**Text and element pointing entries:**
"""
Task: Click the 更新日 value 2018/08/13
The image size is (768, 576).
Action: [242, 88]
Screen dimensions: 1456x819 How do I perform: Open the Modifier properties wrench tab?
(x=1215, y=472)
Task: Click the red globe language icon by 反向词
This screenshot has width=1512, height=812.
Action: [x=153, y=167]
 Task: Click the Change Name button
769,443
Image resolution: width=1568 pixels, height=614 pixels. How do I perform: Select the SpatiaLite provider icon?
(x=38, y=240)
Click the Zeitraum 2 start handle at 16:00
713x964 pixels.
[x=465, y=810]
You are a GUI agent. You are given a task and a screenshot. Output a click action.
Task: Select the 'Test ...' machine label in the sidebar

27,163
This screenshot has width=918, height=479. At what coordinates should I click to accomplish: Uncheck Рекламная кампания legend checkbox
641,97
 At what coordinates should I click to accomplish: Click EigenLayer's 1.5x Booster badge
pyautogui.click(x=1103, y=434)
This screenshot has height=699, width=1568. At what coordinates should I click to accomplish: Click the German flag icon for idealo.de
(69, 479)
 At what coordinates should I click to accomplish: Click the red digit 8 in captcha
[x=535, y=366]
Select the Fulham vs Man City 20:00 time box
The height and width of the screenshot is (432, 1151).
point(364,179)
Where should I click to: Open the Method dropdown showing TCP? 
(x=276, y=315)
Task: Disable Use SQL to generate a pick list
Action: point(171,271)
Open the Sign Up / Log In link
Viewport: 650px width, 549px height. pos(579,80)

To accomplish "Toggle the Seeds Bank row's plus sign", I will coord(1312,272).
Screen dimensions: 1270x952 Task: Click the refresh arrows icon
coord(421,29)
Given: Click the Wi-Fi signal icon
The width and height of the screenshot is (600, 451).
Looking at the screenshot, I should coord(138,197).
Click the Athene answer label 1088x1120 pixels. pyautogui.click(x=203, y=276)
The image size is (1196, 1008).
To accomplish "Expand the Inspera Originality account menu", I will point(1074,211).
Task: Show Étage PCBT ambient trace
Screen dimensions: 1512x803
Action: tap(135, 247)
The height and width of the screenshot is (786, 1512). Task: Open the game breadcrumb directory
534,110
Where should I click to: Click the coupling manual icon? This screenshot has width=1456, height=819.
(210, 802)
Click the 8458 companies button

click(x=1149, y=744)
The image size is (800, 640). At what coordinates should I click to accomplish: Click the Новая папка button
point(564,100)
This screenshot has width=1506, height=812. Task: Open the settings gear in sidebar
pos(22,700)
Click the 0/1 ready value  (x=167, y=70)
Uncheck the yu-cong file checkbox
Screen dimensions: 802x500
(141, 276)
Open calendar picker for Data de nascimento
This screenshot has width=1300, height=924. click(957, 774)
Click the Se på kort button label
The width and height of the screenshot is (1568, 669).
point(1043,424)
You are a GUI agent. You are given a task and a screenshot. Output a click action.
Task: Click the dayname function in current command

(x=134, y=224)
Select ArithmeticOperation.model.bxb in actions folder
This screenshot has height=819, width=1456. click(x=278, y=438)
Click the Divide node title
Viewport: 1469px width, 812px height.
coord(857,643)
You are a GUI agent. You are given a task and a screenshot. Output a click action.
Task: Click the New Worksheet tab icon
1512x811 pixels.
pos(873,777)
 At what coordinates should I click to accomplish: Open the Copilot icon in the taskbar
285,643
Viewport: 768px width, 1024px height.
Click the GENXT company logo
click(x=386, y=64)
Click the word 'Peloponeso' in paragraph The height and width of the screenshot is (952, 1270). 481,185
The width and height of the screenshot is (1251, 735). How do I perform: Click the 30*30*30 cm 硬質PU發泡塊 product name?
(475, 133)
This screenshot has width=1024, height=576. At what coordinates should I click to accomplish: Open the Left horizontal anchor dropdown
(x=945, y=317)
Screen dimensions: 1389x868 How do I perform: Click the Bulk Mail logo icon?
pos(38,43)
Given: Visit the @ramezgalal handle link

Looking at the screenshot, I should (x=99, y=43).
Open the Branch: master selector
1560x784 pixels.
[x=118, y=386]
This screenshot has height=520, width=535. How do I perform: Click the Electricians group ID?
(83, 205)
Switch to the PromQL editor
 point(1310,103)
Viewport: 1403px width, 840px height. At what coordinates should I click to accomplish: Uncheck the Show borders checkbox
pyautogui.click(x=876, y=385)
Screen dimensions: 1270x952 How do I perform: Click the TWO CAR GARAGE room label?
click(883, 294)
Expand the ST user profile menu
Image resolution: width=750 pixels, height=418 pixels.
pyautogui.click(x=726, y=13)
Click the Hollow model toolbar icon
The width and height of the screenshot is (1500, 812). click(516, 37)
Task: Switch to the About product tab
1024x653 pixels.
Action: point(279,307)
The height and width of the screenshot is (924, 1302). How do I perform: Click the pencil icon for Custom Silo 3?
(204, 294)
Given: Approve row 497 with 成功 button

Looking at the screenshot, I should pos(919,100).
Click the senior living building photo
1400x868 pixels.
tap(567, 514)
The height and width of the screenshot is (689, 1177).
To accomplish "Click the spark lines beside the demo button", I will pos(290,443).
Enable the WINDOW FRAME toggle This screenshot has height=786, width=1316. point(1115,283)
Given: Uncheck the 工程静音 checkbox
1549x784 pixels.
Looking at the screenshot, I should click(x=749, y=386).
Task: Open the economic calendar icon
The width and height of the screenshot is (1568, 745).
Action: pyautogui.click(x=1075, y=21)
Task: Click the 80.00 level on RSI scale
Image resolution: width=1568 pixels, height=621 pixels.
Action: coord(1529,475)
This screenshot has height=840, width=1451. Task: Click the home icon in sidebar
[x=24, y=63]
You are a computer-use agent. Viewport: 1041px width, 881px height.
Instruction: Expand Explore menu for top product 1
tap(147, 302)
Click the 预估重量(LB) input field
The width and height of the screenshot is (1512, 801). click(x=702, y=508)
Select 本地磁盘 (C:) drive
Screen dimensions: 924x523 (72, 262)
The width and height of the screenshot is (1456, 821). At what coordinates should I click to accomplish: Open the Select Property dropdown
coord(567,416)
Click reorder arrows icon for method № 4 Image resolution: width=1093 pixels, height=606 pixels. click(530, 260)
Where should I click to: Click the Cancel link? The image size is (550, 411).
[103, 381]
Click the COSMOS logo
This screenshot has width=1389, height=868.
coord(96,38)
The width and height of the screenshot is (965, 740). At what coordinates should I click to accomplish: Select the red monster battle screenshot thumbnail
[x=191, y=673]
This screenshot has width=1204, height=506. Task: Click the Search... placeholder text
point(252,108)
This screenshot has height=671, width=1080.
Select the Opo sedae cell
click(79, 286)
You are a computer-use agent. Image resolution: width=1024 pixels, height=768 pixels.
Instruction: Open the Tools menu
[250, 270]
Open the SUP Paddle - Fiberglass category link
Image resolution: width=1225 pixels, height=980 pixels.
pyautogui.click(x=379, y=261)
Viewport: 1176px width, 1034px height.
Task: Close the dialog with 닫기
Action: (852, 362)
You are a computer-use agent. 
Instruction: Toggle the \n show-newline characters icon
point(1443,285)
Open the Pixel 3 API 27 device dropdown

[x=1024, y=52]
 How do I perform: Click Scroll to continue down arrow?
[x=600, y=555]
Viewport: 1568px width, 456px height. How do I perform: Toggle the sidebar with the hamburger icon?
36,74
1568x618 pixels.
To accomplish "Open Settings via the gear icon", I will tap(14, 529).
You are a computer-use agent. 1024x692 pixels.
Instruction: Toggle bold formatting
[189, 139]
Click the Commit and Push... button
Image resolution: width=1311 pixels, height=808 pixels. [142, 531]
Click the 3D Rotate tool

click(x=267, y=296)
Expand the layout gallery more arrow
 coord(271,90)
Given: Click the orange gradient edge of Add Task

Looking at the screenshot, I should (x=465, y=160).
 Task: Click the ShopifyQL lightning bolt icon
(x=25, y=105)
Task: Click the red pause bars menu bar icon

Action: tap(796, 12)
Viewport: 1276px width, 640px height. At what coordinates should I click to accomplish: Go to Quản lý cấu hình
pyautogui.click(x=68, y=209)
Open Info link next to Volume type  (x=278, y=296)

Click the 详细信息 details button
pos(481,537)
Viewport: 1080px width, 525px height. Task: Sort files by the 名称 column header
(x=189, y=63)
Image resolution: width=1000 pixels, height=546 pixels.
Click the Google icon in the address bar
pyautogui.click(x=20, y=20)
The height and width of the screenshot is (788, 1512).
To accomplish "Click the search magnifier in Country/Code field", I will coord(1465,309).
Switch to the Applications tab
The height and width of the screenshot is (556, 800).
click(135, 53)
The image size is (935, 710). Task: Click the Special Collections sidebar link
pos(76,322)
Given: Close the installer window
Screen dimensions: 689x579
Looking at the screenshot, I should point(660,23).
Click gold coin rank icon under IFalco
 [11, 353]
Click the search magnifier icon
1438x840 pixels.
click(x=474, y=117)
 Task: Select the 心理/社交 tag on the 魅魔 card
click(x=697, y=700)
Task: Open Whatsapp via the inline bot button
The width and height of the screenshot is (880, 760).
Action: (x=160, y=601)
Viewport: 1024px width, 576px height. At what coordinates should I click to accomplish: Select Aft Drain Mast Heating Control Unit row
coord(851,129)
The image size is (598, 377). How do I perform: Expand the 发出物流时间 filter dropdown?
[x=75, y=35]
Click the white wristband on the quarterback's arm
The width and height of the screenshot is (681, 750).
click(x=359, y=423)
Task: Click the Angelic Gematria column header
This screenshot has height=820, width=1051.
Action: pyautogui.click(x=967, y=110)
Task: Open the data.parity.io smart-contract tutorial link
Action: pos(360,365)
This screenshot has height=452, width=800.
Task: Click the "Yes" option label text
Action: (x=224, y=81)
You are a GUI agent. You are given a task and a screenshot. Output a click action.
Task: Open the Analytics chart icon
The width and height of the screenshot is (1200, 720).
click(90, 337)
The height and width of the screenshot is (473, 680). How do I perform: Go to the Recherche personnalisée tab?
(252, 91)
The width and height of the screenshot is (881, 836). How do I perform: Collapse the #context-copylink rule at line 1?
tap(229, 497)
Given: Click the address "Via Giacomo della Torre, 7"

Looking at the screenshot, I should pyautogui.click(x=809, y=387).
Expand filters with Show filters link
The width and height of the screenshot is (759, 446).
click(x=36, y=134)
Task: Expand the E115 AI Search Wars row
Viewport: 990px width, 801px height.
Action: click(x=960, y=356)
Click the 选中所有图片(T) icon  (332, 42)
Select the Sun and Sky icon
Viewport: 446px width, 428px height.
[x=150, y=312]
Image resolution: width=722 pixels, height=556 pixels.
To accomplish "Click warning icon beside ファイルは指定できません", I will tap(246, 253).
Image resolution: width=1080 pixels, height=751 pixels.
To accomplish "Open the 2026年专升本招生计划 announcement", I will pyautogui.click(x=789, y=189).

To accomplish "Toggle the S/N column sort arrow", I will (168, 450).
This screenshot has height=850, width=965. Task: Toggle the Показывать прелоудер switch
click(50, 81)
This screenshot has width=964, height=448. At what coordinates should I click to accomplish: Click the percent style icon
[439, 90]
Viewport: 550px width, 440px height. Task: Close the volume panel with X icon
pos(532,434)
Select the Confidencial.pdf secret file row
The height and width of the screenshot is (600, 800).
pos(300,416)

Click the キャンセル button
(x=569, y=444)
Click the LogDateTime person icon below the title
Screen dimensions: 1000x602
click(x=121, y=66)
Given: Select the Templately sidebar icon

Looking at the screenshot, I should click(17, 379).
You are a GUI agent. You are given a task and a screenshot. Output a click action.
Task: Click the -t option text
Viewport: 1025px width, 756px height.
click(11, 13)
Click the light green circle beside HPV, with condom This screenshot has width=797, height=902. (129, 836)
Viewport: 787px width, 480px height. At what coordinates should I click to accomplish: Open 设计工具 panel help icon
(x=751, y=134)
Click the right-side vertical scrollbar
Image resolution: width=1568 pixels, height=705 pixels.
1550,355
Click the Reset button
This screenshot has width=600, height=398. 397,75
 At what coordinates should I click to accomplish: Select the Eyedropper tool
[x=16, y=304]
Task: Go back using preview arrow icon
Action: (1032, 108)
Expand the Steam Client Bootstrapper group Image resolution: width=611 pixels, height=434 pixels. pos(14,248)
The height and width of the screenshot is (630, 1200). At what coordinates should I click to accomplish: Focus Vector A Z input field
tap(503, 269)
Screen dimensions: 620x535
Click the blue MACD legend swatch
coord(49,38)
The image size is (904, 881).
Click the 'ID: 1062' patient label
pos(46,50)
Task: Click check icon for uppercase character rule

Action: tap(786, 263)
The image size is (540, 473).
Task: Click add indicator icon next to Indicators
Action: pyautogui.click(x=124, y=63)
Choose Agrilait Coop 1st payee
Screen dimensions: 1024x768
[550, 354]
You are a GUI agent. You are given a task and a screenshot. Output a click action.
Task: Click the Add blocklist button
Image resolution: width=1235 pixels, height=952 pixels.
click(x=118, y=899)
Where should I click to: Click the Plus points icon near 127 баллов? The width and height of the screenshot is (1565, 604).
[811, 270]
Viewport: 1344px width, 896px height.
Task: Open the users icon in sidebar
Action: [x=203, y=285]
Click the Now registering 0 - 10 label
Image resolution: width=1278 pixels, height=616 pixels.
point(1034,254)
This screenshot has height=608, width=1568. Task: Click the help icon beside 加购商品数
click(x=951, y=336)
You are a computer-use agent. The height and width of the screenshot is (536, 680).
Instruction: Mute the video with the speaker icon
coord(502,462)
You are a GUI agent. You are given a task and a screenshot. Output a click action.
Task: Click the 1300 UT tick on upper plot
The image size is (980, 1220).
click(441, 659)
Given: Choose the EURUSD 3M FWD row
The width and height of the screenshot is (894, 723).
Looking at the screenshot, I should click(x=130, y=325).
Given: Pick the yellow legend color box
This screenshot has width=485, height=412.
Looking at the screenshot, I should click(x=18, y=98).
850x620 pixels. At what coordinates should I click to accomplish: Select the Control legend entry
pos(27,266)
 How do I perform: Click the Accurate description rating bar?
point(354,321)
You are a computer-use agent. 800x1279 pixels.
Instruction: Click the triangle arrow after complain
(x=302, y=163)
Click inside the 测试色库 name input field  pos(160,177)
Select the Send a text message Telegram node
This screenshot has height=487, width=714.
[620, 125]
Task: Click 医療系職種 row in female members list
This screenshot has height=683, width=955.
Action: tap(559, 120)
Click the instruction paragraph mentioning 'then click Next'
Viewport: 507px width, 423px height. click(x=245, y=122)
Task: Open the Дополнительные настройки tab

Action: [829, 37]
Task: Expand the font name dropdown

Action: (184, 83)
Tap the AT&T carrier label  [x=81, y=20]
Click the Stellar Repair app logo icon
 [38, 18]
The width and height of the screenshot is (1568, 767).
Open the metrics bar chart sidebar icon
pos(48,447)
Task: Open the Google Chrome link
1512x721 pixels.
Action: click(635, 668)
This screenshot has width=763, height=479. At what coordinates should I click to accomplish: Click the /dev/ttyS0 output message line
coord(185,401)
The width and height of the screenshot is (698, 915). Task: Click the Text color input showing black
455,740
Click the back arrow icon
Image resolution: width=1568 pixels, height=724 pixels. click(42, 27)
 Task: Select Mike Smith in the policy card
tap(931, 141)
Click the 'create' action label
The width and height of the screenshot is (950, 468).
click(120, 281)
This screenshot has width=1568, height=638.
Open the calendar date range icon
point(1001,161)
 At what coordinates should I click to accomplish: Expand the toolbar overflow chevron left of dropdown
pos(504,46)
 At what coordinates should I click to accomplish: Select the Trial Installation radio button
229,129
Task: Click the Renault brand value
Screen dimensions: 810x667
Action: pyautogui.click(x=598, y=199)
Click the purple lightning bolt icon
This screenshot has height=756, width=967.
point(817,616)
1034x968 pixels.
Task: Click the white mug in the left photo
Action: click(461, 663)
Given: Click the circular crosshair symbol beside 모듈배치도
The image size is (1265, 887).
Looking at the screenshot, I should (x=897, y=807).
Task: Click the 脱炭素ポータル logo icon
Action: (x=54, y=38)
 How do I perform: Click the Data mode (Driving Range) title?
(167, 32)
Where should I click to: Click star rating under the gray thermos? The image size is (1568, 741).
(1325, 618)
"""
**Goal:**
Render the stretch of entries that opens with the line containing "This screenshot has width=1024, height=576." and closes with the line containing "I will pos(290,443)." as a Markdown table with the columns Row and Entry line, numbering each row and leaving out blank lines.

**Result:**
| Row | Entry line |
|---|---|
| 1 | This screenshot has width=1024, height=576. At what coordinates should I click to accomplish: Open the Left horizontal anchor dropdown |
| 2 | (x=945, y=317) |
| 3 | Screen dimensions: 1389x868 How do I perform: Click the Bulk Mail logo icon? |
| 4 | pos(38,43) |
| 5 | Given: Visit the @ramezgalal handle link |
| 6 | Looking at the screenshot, I should (x=99, y=43). |
| 7 | Open the Branch: master selector |
| 8 | 1560x784 pixels. |
| 9 | [x=118, y=386] |
| 10 | This screenshot has height=520, width=535. How do I perform: Click the Electricians group ID? |
| 11 | (83, 205) |
| 12 | Switch to the PromQL editor |
| 13 |  point(1310,103) |
| 14 | Viewport: 1403px width, 840px height. At what coordinates should I click to accomplish: Uncheck the Show borders checkbox |
| 15 | pyautogui.click(x=876, y=385) |
| 16 | Screen dimensions: 1270x952 How do I perform: Click the TWO CAR GARAGE room label? |
| 17 | click(883, 294) |
| 18 | Expand the ST user profile menu |
| 19 | Image resolution: width=750 pixels, height=418 pixels. |
| 20 | pyautogui.click(x=726, y=13) |
| 21 | Click the Hollow model toolbar icon |
| 22 | The width and height of the screenshot is (1500, 812). click(516, 37) |
| 23 | Task: Switch to the About product tab |
| 24 | 1024x653 pixels. |
| 25 | Action: point(279,307) |
| 26 | The height and width of the screenshot is (924, 1302). How do I perform: Click the pencil icon for Custom Silo 3? |
| 27 | (204, 294) |
| 28 | Given: Approve row 497 with 成功 button |
| 29 | Looking at the screenshot, I should pos(919,100). |
| 30 | Click the senior living building photo |
| 31 | 1400x868 pixels. |
| 32 | tap(567, 514) |
| 33 | The height and width of the screenshot is (689, 1177). |
| 34 | To accomplish "Click the spark lines beside the demo button", I will pos(290,443). |